Upstream oil and gas MLP Vanguard Natural Resources (OTC:VNRSQ) released solid second-quarter results. While earnings of $0.27 per share were $0.05 below estimates, that's not the number to focus on. Instead, the focus should be on the company's distributable cash flow per unit, which was strong. With that in mind, let's take a closer look at the numbers that matter.
Drilling down into the numbers
Vanguard reported distributable cash flow of $48.4 million, or $0.65 per unit. That was more than enough to cover its distribution to unit holders. In fact, the company reported a solid 1.05 times distribution coverage ratio, which is up from a ratio 1.0 times last quarter, despite the fact that the company had more units outstanding this quarter. It's clear to see that the company is doing a solid job producing cash, which suggests its distribution is very safe.
Vanguard was able to produce all that cash because it saw a huge spike in its oil and gas production. For the quarter, the company was able to produce an average of 36,477 barrels of oil equivalent per day, which is up substantially from last year's average of 12,338. The key driver here was the company's recent acquisitions, including this year's deal in the Permian Basin with Range Resources (NYSE:RRC).
One of the important aspects of that deal was that it provided Vanguard with low-cost recompletion projects that are starting to bear fruit. Because these assets weren't core to Range's future, it didn't invest capital into the assets. Vanguard, on the other hand, thrives on these types of assets, which is why the $266.3 million deal made sense for both companies.

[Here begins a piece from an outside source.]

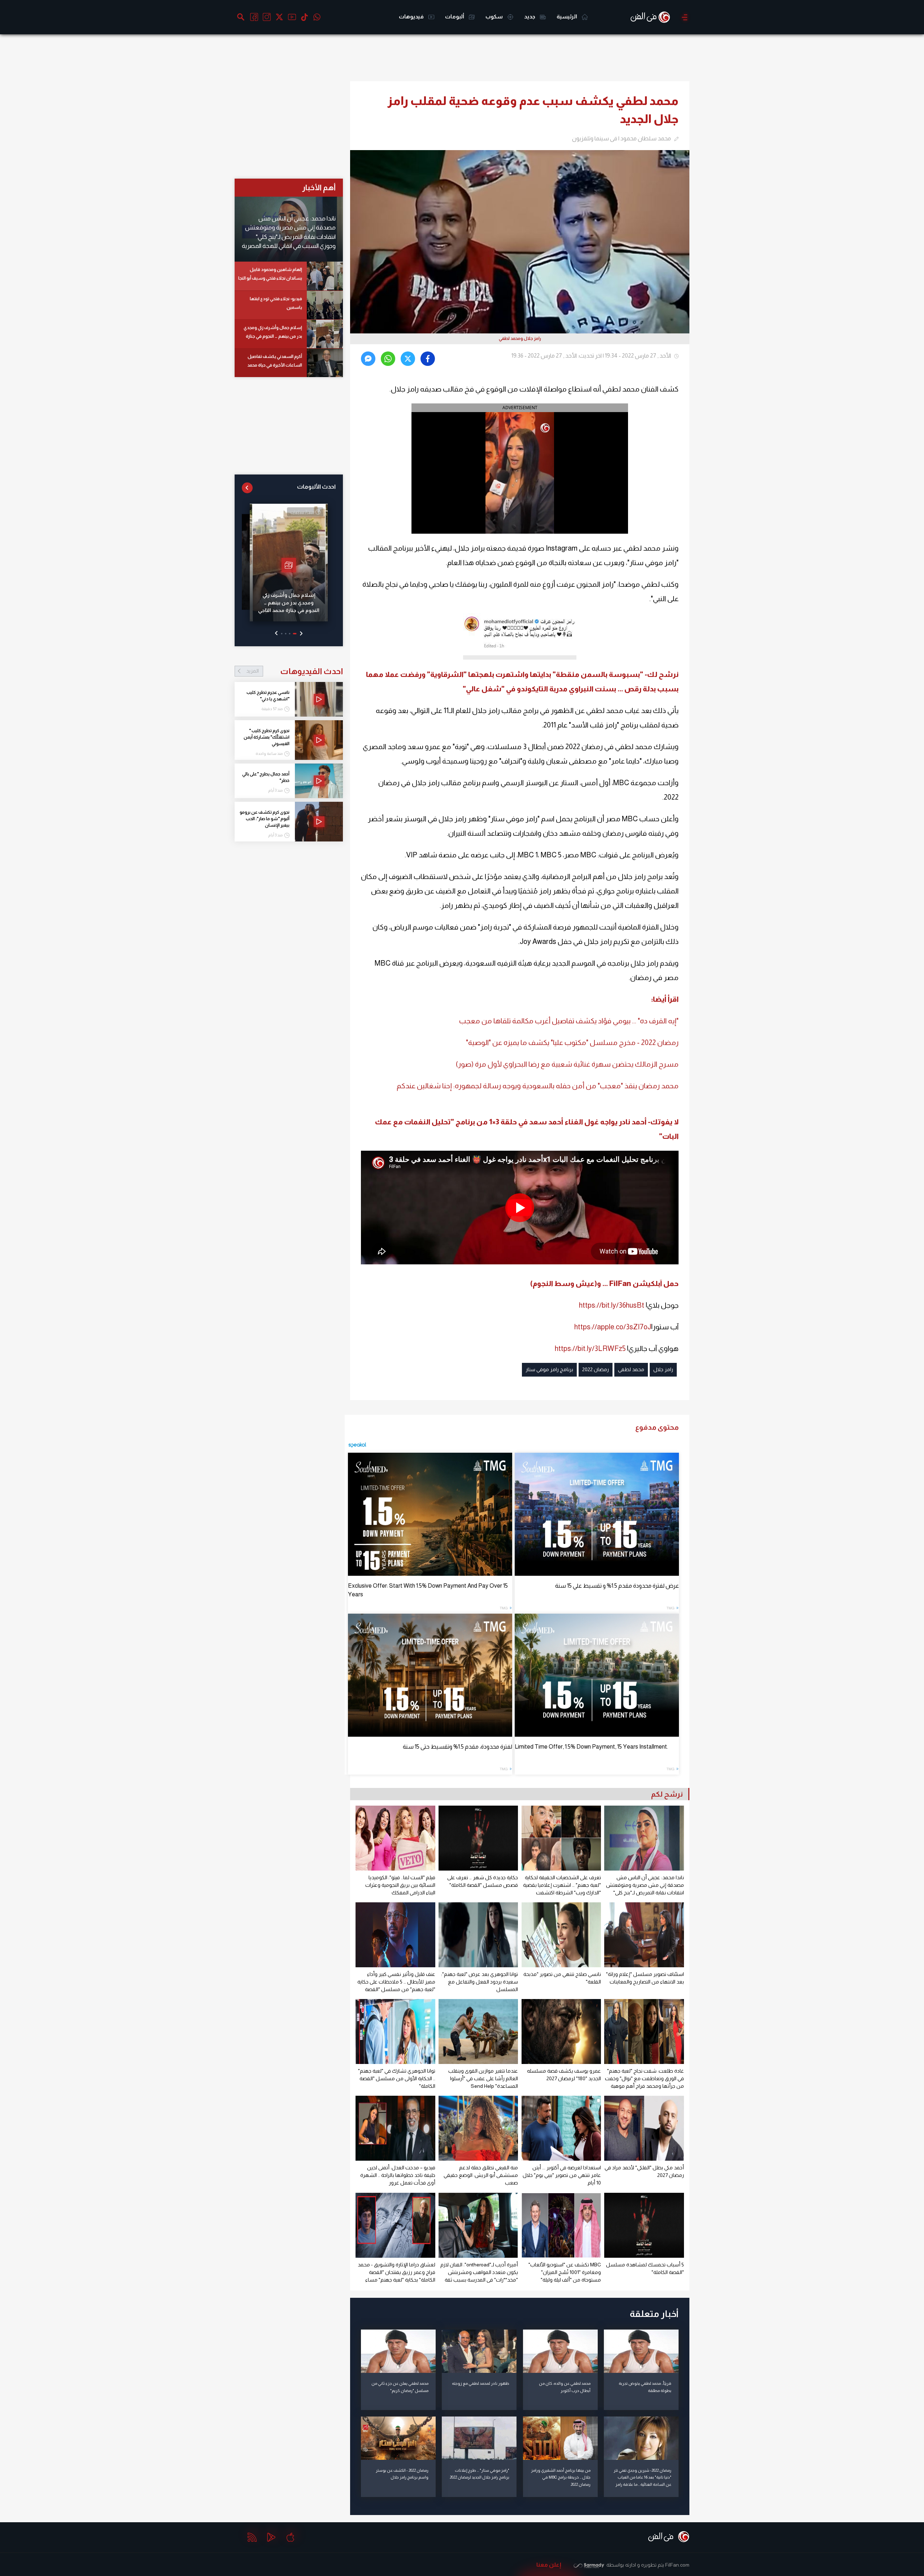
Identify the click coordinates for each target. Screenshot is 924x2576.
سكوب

Vanguard is well positioned heading into the second half of the year to continue growing by way of acquisition. The company has over $850 million of liquidity available, which will enable it to be very competitive in what it feels will be a very strong acquisition market later this year. In fact, it might have a leg up on its competition as both BreitBurn Energy Partners (OTC:BBEPQ) and LINN Energy (OTC:LINEQ) have already announced large deals this year. Not only that, but both companies have come under attack by short-sellers, which is causing their management teams to focus elsewhere. This is where Vanguard can step in and prudently use its capital to make a big splash if the right deal comes along. That would really boost the company's ability to continue to grow its distribution. Which it was just able to do as the benefits from its recent deal for Range's Permian Basin assets started to show up.
In addition to acquisitions, Vanguard also announced that it will be boosting its capital budget to a range of $30 million-$35 million for the remainder of the year. The original plan was to spend about $55 million this year, but it will be adding nearly $10 million to that after already spending $29.4 million through the first half of the year. The company is able to boost its program thanks to the success it's having in its Woodford Shale program. Vanguard spends the least amount of capital on organic growth among its peers; however, given the solid results it's getting, the company sees increasing its capital spending as a prudent use of the funds it has at its disposal.
Final Foolish thoughts
Overall, it was a very solid quarter by Vanguard. The company appears to have fully digested the assets it acquired from Range and looks ready to make its next move. I would not be surprised to see a deal announced before the end of the current quarter.